Your business-model checklist
Project notes: the box that hadn’t earned its ink
▸ From the notebook · optional reading
Dan and Anna’s canvas looked finished in Stockport. Tagging every box proven, partial or guess showed two of the five were pure hope.
3 min read · click to open
Dan brought the canvas to the table already drawn, and it was a handsome thing. Five boxes, clean lines, the £149 price sitting confidently in the revenue box. “That’s the model,” he said. It looked done. That is exactly what worried me.
So I did the unglamorous bit. I drew a second column beside each box and asked one question: proven, partial, or guess? And one line on how we knew.
What the tagging exposed
Customer. Partial. We had the Sourdough School audience and real conversations, but no one had handed over money yet.
Value proposition. Proven, near enough. The no-app, hold-the-temperature promise had come straight out of bakers’ own words in the persona work.
Revenue and price. Guess. The £149 felt right. Nobody had been asked to pay it. The 30% margin rested on a bill of materials we had estimated, not quoted.

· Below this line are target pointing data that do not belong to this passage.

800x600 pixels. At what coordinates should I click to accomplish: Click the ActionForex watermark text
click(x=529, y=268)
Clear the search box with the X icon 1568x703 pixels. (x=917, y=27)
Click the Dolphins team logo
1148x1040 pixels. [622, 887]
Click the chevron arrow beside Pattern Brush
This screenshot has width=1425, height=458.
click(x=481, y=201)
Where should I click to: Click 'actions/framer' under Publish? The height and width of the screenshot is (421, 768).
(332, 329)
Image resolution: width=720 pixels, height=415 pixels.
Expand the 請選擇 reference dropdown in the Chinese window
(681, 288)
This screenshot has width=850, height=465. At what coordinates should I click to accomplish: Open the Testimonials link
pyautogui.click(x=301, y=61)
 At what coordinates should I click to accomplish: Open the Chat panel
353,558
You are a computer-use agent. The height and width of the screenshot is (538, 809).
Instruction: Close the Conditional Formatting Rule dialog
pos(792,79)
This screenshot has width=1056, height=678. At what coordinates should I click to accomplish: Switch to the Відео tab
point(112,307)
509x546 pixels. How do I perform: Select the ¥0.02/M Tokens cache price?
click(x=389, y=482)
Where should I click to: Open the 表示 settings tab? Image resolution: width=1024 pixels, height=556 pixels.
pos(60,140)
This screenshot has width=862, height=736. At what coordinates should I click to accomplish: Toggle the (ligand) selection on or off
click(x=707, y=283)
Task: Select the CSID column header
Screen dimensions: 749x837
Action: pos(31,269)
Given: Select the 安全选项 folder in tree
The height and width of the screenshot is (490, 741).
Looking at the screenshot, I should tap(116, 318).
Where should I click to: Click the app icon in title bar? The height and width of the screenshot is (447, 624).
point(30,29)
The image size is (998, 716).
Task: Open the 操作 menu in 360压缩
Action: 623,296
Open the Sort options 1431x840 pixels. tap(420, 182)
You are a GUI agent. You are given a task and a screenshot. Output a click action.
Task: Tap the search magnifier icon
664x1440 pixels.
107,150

Costs and partners. Guess. We had names for a Stoke-on-Trent ceramic maker and a Manchester PCB assembler. Neither had quoted a real production run.
Two of five boxes were pure hope, and they happened to be the two the whole business stood on. The pretty diagram had hidden that completely. I asked Dan how he would feel if the ceramic quote came back at double our estimate. He went quiet.
What we did about it
We stopped admiring the canvas and went and tested the two guesses. The ceramic maker quoted; the BOM landed inside the £38–55 band, just. A small pre-order to a slice of the Sourdough School list read the £149 price against real intent rather than polite enthusiasm. Only then did those two boxes earn the ink they were already drawn in.
The canvas did not change one word in the process. What changed was that we now knew which words were true. That is the entire difference between a diagram and a business model.